Sulfur-related sulfate-reducing genes cysA and ssuD are more abundant in the MIX treatment group and could fix arsenic, reducing its effectiveness in rice plants and providing an effective way to inhibit the infiltration of arsenic into the food chain [74]. The abundance of nucleotide metabolism-related gene xdhB, cofactor and vitamin metabolism-related genes cobN and cobIJ, terpenoid metabolism-related gene atuF, and lipid metabolism-related primary bile acid genes AMACR and mcr in the MIX group is higher compared to the other treatment groups.

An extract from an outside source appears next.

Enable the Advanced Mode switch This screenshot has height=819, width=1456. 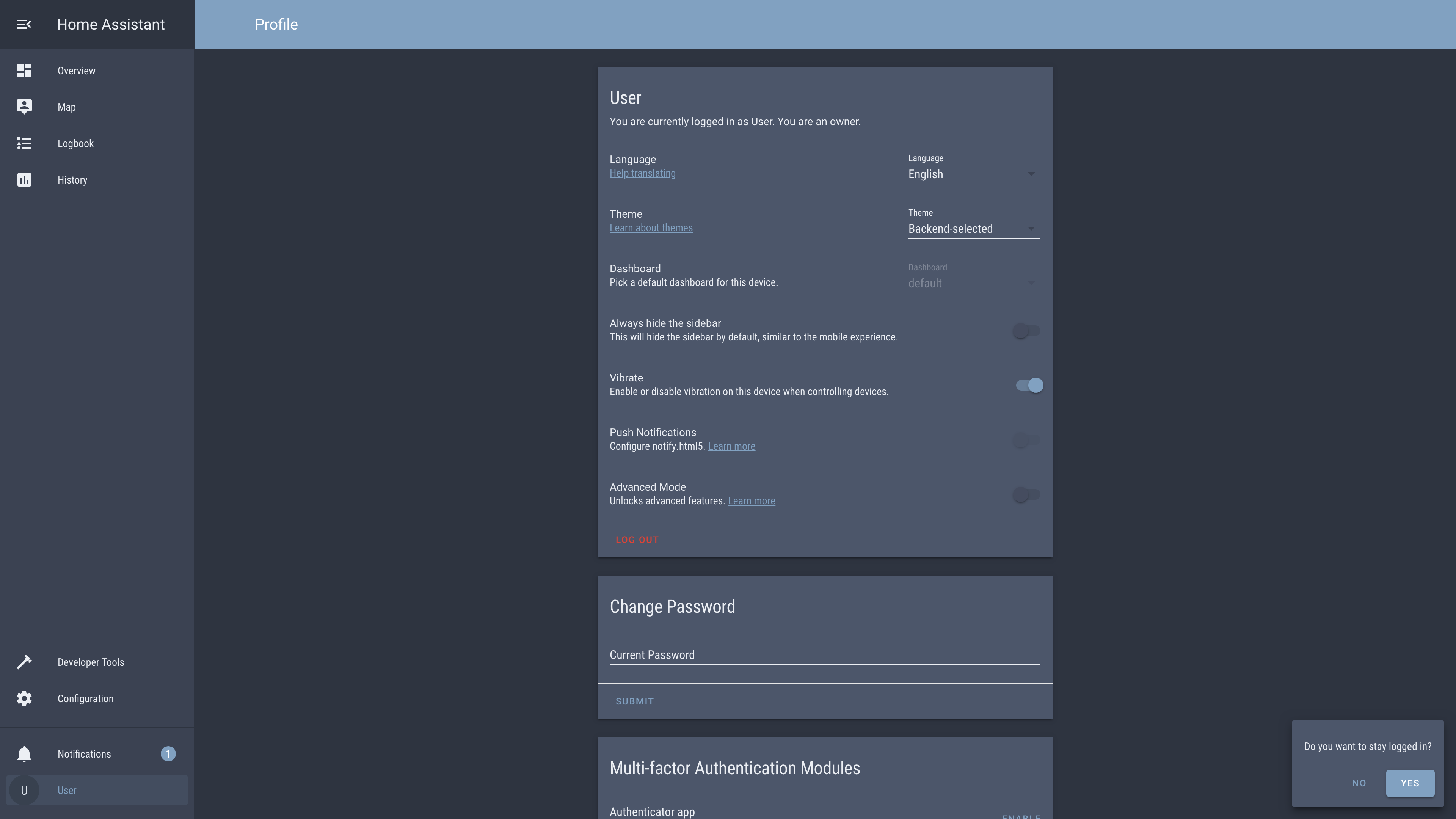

Vitamins and terpenoid metabolites play an important role in promoting the production of essential compounds in plants and bacteria, inducing resistance to pathogens and promoting plant growth as a result[75, 76]. Additionally, primary bile acids contribute to crop disease resistance [77]. Therefore, mixed fertilizer can be used optimally to promote Tibetan hulless barley resistance to negative plateau environmental stressors and inhibitors to plant health.